= Sigurd Slåttebrekk =

Norwegian musician

Sigurd Slåttebrekk (born 6 January 1968) is a Norwegian classical pianist and professor of piano at the Norwegian Academy of Music. In addition to his musical career, he has worked extensively as a producer and creator of children's content through the company Animando, with projects such as Elias the Little Rescue Boat and The Music Factory.

Slåttebrekk's piano recordings have garnered extensive national and international acclaim. In 2022, Gramophone magazine ranked his 2005 recording of Edvard Grieg's Piano Concerto in A Minor as the best among more than 400 versions in recording history. This Simax recording, featuring Michail Jurowski and the Oslo Philharmonic, was released as part of the commemorative collection Norwegian Heartland for the centenary of Norway's independence from Sweden.

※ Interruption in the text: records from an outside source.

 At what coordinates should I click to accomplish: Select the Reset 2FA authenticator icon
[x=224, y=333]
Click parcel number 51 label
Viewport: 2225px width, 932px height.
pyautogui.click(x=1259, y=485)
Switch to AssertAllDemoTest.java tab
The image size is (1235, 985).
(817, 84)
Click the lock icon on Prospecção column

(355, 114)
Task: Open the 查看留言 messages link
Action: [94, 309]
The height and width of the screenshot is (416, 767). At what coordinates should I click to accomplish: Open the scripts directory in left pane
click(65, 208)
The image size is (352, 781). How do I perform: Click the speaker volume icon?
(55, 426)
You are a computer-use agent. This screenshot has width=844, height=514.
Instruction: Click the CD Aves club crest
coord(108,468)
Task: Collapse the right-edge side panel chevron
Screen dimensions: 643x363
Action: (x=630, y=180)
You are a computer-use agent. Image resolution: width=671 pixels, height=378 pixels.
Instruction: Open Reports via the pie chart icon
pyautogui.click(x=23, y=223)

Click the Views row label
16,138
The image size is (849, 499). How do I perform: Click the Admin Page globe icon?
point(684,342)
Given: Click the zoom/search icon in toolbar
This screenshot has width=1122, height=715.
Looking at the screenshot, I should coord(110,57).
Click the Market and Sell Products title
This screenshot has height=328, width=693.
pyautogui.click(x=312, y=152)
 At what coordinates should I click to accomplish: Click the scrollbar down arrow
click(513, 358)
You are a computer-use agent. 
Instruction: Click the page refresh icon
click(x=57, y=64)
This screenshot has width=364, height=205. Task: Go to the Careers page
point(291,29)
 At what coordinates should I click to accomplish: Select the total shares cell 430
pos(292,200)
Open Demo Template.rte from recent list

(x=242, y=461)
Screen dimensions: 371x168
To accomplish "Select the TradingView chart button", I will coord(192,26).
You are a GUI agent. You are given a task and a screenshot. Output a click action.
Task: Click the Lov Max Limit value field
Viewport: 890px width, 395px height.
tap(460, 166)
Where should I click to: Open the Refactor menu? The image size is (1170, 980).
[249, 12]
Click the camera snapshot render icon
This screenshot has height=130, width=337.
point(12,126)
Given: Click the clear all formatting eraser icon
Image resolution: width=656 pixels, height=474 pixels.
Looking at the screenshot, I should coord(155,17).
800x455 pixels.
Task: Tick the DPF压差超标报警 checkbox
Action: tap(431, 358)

Among other accolades, Slåttebrekk won the 1997 Spellemann Award in the classical music category for the album Maurice Ravel: Music for Piano and received the Fartein Valen Prize in 2012.

Slåttebrekk holds a part-time position as a professor of piano at the Norwegian Academy of Music, where he first became a faculty member in 2000. Between 2005 and 2010, he conducted research on romantic performance practices as documented in early recordings, focusing particularly on Edvard Grieg's 1903 recordings of his own works. This research culminated in the release of the project and album Chasing the Butterfly.

As the CEO and producer of Animando AS, Slåttebrekk has led the company to significant recognition. Notable achievements include the 2024 Thea Award for The Music Factory in the Attraction Limited Budget category and the Amanda Award for Best Children's and Youth Film in 2017 for Anchors Up (Elias).

Slåttebrekk received his early piano training from his mother, Karin Helene Slåttebrekk, and Ingeborg Songe-Møller. He later studied with Einar Steen-Nøkleberg at the Norwegian Academy of Music, Jerome Lowenthal at The Juilliard School, Kazuhiko Nakajima at the Tokyo College of Music, and completed the soloist program at the Hochschule für Musik, Tanz und Medien in Hanover. Additionally, he studied with the renowned pianist Lazar Berman for a period.